Parents, teachers and neighbors have a right to be outraged about the rancid odor from the Waste Management landfill that made people sick at Cortland Elementary School on Tuesday.
The landfill is less than a mile from the school, and concerns about the air quality are not new. People expressed concerns about the school site when District 428 built and opened it five years ago.
They arose again in 2010, when an air quality test showed hydrogen sulfide in the air outside and inside the school (it was later found to be at safe levels.)
Concerns about air quality have been consistently part of the argument about the wisdom of expanding the landfill by 349 acres to accept more than 1,800 tons of trash daily, six times more than it does now.
Again and again, parents and community members have been assured by experts and studies that the children and staff at the school are safe. The message consistently has been that air quality is within acceptable levels and monitoring devices have been installed to ensure it stays that way.
Those studies and assurances have been an important part of our decision to support the expansion of the landfill in this space.
Even the firefighters who arrived on the scene at Cortland Elementary on Tuesday said they detected no sign of contaminants such as carbon monoxide. But 63 students and teachers from Cortland went to the emergency room at Kishwaukee Hospital after the patients complained of sore throats, nausea and vomiting as a result of the heavy, sour odor that filled their school.

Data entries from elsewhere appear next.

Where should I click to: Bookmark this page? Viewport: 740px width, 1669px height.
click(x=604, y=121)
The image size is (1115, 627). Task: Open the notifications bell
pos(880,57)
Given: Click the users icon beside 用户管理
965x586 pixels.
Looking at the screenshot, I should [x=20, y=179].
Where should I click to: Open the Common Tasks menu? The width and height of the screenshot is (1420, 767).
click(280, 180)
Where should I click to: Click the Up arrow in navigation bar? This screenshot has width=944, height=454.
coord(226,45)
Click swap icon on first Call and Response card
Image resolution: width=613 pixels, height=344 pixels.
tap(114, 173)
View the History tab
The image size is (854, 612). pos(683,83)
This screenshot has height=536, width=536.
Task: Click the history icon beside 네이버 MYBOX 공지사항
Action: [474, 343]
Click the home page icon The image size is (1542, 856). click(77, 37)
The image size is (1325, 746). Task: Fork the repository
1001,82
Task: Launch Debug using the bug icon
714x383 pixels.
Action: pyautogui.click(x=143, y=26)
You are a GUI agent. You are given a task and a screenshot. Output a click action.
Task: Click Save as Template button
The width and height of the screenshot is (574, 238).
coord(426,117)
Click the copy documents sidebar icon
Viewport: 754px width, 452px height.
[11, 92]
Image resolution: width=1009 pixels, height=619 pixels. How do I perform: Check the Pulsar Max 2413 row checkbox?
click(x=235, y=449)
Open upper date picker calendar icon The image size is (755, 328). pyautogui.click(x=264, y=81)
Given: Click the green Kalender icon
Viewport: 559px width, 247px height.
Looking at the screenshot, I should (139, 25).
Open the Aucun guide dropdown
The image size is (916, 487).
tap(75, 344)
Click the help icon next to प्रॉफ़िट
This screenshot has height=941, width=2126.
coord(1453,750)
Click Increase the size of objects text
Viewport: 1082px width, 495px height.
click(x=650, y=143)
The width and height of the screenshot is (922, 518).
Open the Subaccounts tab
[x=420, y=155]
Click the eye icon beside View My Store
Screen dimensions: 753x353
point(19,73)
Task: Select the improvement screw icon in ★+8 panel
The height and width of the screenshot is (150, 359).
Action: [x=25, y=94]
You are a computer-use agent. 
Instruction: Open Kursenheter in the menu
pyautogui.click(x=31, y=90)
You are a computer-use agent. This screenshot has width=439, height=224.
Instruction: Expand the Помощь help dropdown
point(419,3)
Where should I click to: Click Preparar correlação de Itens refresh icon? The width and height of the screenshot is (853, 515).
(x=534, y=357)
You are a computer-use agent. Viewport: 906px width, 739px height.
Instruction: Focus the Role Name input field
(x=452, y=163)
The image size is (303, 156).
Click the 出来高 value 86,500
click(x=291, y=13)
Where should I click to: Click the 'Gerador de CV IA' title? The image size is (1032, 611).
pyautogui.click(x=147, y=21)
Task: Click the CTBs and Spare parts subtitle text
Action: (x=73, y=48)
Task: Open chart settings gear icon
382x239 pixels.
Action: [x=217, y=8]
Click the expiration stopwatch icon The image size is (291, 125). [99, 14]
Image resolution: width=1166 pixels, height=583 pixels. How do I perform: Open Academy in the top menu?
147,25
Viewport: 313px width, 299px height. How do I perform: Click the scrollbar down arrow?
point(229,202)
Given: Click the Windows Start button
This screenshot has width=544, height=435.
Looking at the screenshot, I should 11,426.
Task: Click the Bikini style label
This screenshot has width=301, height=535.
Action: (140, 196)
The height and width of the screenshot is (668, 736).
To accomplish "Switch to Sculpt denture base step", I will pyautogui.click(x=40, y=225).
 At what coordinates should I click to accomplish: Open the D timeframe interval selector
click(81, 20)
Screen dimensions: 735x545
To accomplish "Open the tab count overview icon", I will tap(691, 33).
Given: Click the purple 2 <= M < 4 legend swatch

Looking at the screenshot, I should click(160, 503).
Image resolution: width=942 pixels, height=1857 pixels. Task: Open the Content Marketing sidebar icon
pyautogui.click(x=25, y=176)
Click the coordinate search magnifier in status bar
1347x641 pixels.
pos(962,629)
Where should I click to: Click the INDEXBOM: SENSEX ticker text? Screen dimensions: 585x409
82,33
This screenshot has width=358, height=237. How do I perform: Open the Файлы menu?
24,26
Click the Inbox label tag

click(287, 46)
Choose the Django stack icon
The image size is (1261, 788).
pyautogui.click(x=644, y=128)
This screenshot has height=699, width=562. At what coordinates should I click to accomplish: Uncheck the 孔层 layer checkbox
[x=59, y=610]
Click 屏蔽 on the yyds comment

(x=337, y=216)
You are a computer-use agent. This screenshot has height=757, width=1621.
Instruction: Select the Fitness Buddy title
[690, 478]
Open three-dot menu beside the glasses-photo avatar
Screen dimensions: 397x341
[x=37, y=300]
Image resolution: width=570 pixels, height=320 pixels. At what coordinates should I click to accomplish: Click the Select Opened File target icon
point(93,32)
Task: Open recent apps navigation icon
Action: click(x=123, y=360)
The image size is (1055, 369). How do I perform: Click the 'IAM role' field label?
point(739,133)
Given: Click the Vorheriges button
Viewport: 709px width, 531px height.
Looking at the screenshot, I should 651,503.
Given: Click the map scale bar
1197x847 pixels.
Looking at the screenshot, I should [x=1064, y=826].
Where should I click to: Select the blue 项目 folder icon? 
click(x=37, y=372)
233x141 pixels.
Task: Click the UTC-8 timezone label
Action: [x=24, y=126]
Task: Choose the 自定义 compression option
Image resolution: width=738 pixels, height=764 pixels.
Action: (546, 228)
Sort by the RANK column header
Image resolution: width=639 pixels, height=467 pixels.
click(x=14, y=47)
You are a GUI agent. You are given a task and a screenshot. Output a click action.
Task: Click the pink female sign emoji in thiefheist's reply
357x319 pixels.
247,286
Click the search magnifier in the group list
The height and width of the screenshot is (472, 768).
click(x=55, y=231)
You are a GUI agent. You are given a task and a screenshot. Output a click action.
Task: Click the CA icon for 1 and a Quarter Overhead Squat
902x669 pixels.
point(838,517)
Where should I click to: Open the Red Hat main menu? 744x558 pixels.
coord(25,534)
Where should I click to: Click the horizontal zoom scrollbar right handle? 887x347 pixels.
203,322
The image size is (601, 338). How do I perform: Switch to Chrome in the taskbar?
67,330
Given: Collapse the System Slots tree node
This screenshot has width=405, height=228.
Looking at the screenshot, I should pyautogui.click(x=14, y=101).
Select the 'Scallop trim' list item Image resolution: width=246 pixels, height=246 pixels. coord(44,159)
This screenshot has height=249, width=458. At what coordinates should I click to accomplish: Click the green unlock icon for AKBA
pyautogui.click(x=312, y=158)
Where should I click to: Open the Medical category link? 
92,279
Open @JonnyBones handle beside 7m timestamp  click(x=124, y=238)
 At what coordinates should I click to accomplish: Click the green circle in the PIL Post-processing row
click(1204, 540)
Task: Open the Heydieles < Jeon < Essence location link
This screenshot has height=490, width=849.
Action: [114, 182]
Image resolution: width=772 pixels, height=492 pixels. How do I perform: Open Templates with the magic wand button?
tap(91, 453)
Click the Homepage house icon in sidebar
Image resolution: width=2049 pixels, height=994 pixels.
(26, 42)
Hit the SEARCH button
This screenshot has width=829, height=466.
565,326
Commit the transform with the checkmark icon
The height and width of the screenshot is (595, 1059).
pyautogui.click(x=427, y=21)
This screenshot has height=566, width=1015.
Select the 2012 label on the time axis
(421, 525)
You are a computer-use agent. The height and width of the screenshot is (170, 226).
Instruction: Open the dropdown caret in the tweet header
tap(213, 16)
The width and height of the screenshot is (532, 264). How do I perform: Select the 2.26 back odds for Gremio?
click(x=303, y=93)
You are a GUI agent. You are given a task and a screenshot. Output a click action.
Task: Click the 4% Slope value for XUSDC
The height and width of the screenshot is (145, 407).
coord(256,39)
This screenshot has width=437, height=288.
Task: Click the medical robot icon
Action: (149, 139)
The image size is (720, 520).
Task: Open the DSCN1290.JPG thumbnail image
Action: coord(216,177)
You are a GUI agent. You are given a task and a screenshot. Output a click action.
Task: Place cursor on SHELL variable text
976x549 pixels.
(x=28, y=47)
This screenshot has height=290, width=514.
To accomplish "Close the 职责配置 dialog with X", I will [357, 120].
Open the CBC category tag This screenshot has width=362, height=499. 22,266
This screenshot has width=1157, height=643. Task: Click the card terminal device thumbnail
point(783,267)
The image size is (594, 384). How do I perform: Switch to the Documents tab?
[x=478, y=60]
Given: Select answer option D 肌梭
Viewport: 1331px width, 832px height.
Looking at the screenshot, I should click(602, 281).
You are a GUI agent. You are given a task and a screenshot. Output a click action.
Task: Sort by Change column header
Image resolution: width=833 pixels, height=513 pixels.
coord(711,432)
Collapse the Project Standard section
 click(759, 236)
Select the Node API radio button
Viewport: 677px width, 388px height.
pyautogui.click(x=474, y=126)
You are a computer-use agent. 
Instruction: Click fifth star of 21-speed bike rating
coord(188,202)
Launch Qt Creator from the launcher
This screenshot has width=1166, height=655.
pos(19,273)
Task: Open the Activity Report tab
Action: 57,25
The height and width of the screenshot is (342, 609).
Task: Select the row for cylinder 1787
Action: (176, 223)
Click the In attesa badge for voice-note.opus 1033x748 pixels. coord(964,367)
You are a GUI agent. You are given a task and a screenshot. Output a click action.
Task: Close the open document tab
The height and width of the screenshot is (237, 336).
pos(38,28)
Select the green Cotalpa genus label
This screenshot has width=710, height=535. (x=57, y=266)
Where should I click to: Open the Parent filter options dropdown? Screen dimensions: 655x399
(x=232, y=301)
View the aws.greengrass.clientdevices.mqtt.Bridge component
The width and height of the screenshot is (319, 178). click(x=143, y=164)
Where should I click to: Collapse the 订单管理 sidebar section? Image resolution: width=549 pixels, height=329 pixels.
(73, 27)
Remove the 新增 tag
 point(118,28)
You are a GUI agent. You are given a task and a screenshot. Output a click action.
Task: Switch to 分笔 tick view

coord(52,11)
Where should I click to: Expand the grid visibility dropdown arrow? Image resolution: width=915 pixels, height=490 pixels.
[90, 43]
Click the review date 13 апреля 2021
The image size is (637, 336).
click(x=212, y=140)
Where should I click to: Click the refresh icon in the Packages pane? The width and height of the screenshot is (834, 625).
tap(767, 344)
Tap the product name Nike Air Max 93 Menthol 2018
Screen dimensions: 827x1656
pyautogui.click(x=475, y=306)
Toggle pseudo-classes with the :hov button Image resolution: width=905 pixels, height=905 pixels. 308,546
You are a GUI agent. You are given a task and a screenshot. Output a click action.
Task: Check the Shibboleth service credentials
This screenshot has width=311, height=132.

That is simply unacceptable.
Many of people were taken to the hospital no doubt out of an abundance of caution, but nonetheless, they required medical care for low-level exposure to carbon monoxide. Health officials thus far seem unable to pinpoint what the people at the school were exposed to, a question that deserves an answer.
To a teacher who has faith that District 428 will provide a safe work environment, and a parent who entrusts their child to the district’s care on a daily basis, this is about as serious as it gets.
Waste Management officials said they are good neighbors, but Tuesday’s mass transport to the hospital wasn’t the work of a good neighbor. Company officials need to demonstrate to the district and the public that this sort of fiasco can be prevented in the future.
District 428 officials in the past have been criticized for their decision to build a school so close to a landfill site. They have an obligation to take whatever steps are necessary to protect everyone who uses the school from environmental hazards. If they can’t do it, then close the building.
The stakes are too high to treat this as a fluke occurrence and move on.